Cold Relief

Description

EQUALINE® is a multi-symptom cold relief medication available in the form of 24 caplets. Each caplet contains acetaminophen, a pain reliever and fever reducer; dextromethorphan HBr, a cough suppressant; and phenylephrine HCl, a nasal decongestant. This formulation is free from pseudoephedrine. The product is distributed by UNFI, located in Providence, RI 02908, USA, and can be contacted at 855-423-2630. The packaging is tamper evident; do not use if the package is opened or if the blister unit is torn, broken, or shows any signs of tampering.

Uses and Indications

This drug is indicated for the temporary relief of common cold and flu symptoms, including minor aches and pains, nasal congestion, headache, cough, sinus congestion and pressure, and sore throat. It aids in clearing nasal passages and promotes nasal and sinus drainage. Additionally, this drug temporarily reduces fever.
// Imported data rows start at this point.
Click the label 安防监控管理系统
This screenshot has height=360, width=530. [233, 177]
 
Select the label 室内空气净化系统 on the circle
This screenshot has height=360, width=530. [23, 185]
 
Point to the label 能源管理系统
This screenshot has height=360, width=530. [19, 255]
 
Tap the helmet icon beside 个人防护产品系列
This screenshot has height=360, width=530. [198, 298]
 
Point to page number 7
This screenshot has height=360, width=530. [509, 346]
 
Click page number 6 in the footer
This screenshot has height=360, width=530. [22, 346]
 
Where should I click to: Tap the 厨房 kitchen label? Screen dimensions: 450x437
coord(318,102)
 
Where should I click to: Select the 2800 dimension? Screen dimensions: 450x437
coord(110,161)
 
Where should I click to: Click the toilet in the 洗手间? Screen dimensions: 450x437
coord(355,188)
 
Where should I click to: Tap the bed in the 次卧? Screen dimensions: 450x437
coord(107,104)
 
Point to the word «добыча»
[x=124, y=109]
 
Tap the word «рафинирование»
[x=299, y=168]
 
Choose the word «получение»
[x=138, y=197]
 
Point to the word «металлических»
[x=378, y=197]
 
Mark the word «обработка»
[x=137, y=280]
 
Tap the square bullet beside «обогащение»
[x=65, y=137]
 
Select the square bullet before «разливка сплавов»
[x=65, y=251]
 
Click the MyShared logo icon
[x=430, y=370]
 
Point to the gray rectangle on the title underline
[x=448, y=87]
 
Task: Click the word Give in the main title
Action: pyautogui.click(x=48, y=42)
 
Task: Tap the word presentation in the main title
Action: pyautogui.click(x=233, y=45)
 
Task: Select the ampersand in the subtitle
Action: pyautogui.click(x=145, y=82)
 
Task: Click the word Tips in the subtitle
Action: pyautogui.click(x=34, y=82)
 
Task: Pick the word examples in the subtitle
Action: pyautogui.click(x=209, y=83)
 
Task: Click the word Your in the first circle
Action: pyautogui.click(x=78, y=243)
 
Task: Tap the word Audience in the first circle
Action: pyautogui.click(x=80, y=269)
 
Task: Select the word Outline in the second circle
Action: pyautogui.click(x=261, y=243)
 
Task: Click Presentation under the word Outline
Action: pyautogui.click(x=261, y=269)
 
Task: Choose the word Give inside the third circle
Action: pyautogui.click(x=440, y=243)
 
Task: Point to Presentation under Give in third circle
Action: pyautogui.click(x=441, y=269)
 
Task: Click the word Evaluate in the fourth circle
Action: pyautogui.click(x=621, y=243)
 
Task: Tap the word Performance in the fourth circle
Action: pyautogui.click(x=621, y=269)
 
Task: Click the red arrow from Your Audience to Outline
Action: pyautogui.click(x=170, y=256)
There are no teratogenic or nonteratogenic effects associated with this drug.

Dosage and Administration

Adults and children aged 12 years and over are instructed to take 2 caplets every 4 hours as needed. The caplets should be swallowed whole; they must not be crushed, chewed, or dissolved. It is imperative that no more than 10 caplets are taken within a 24-hour period.

For children under 12 years of age, it is recommended to consult a physician for appropriate dosing guidance.

Contraindications

Use of this product is contraindicated in the following situations:

• Co-administration with any other drug containing acetaminophen, whether prescription or nonprescription, due to the risk of acetaminophen overdose. If uncertain about the presence of acetaminophen in other medications, consult a healthcare professional.

• Concurrent use with prescription monoamine oxidase inhibitors (MAOIs) or within 2 weeks of discontinuing an MAOI, as this may lead to serious drug interactions. If there is uncertainty regarding the presence of an MAOI in a prescription medication, seek guidance from a healthcare professional.

• History of allergic reactions to this product or any of its ingredients, as this may result in severe allergic responses.

Warnings and Precautions

This product contains acetaminophen, which carries a significant risk of severe liver damage if not used according to the guidelines. Healthcare professionals should advise patients that the maximum recommended dosage is 4,000 mg of acetaminophen within a 24-hour period. Caution is particularly warranted if patients are concurrently using other medications containing acetaminophen or consuming three or more alcoholic beverages daily while taking this product.

Severe skin reactions have been associated with acetaminophen use. Symptoms may include blisters, rash, and skin reddening. Should any of these reactions occur, patients must discontinue use immediately and seek medical assistance.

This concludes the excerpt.